Questo è un report che precede il report serio, quello con le osservazioni critiche, politiche, sulle cose dette e fatte a Italian Sessions.
Torino, ultimamente parrebbe la nostra meta prediletta e se penso al feminist blog camp senza dubbio lo è perché il #femblogcamp ci ha riempito il cuore, la testa, in modi infiniti dai quali trarremo energia per un sacco di tempo.
Treno, tragitto, stazione. Il gruppo di Femminismo a Sud torinese mi dice che fa un freddo cane, bisogna vestirsi a strati. Lo faccio anche se in realtà arrivo che c’è un gran sole e mi pare troppa grazia per le mie ossa che hanno una scarsa resistenza all’umido.
Il clima nordico rende i miei capelli ancora più elettrici e mi rassegno a sembrare una specie di leonessa matassata. D’altronde sono una cyberfemminista, una strega tecnologica.
Abbracci e baci e poi ci si prepara per andare. Siamo in streaming video, contesto da spettacolo/televisivo, bisogna darsi una sistemata. Faccio una cosa che non facevo dal 2004: metto il fondotinta. Non so se serve ma il mio l’ho fatto e ho la coscienza a posto.
Arriviamo in questo posto che è enorme, molto bello, vecchi cantieri riutilizzati per mostre, installazioni, iniziative. Il sole non c’è più e fa effettivamente un freddo freddo, di quei freddi che più a sud senti raramente.

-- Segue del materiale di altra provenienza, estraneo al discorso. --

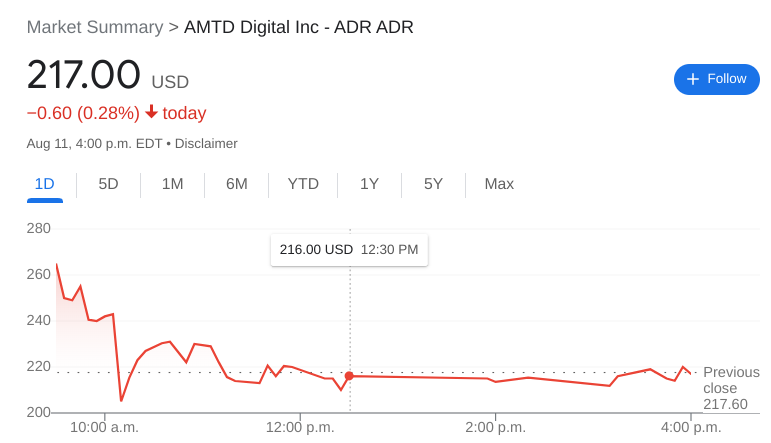Show the 1M chart range
771x443 pixels.
(x=172, y=184)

Entriamo e vediamo intere scolaresche che attraversano quello spazio e si affollano all’ingresso dell’iniziativa. Poi li vedremo seduti in prima fila a sentire la Littizzetto. Ci danno un pass con nome e cognome e ci indicano la zona blogger, con dei cubi bianchi e delle prese elettriche alle quali attaccare l’alimentatore.
Il gruppo blogger è numeroso, ci sembra, accanto a noi vediamo portatili che hanno sicuramente una vita più recente dei nostri. Ci sembra di riconoscere qualche faccia ma in realtà no, non conosciamo quasi nessuno. Qualcun@ mi chiama FikaSicula e io chiedo nomi e colleziono figure di merda perché c’è chi mi dice proprio nome e cognome e me lo dice come fosse strano, ma proprio strano, che io non ne abbia mai sentito parlare o non ne abbia registrato i dati identificativi.